- ABOUT THIS EXERCISE
The word "Image" appears in some lines of the entries. Say how many, and give nothing but the number.

(GIVEN RECORDS Opens)

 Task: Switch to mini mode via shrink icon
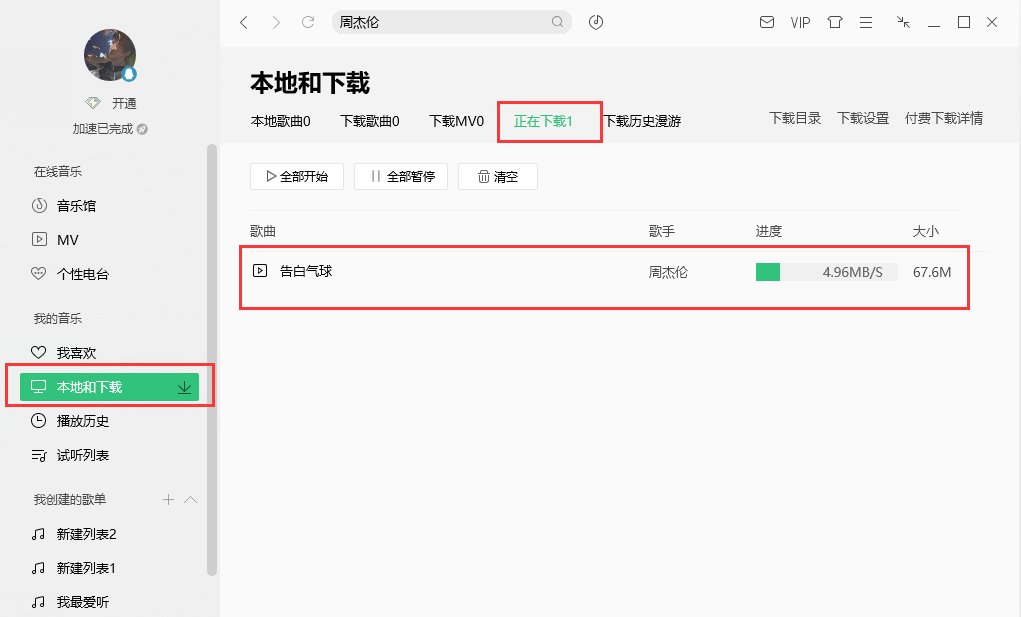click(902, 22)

(GIVEN RECORDS Closes)
(GIVEN RECORDS Opens)

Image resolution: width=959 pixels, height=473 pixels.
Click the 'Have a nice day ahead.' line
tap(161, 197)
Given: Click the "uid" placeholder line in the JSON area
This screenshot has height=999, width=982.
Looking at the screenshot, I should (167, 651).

(GIVEN RECORDS Closes)
(GIVEN RECORDS Opens)

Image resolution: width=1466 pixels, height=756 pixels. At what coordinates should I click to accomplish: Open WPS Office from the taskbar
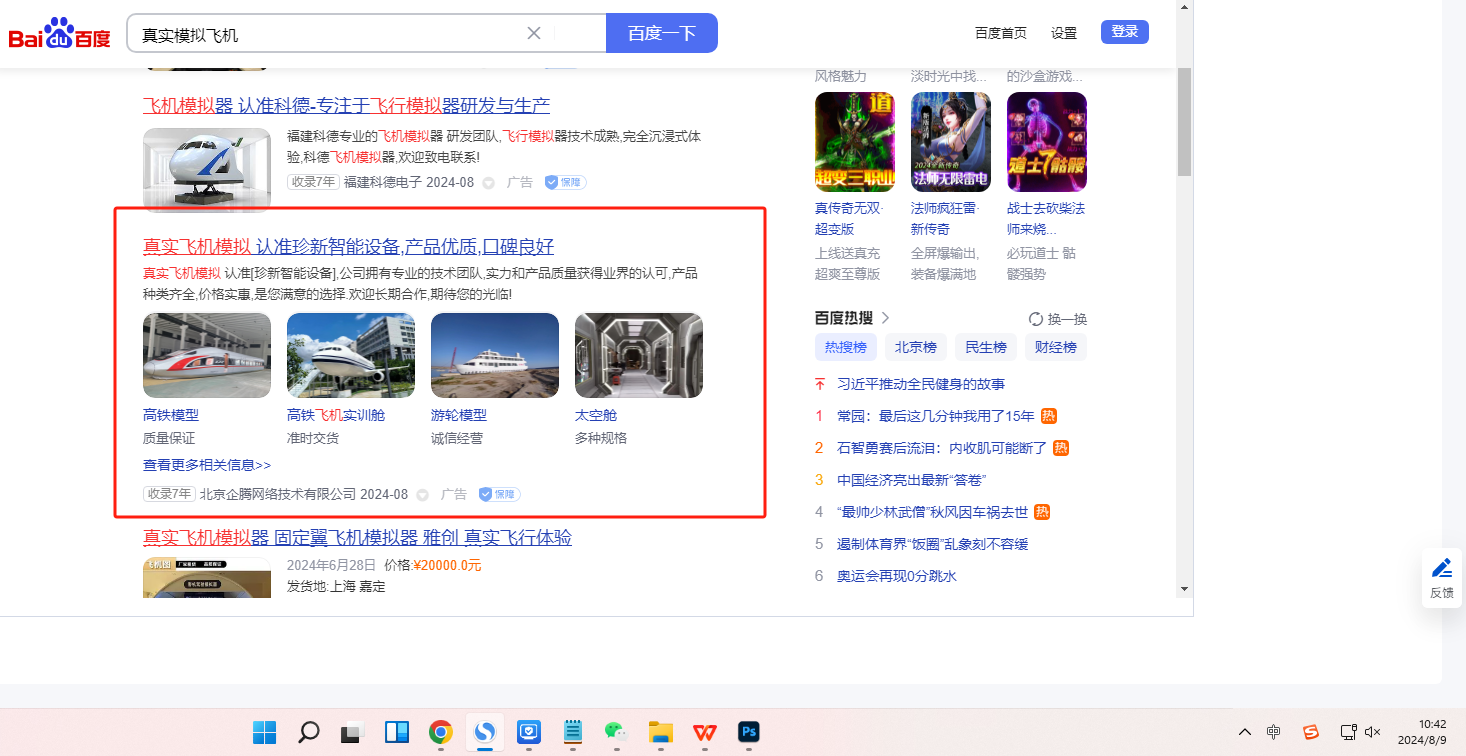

(GIVEN RECORDS Closes)

- EXERCISE OUTPUT
2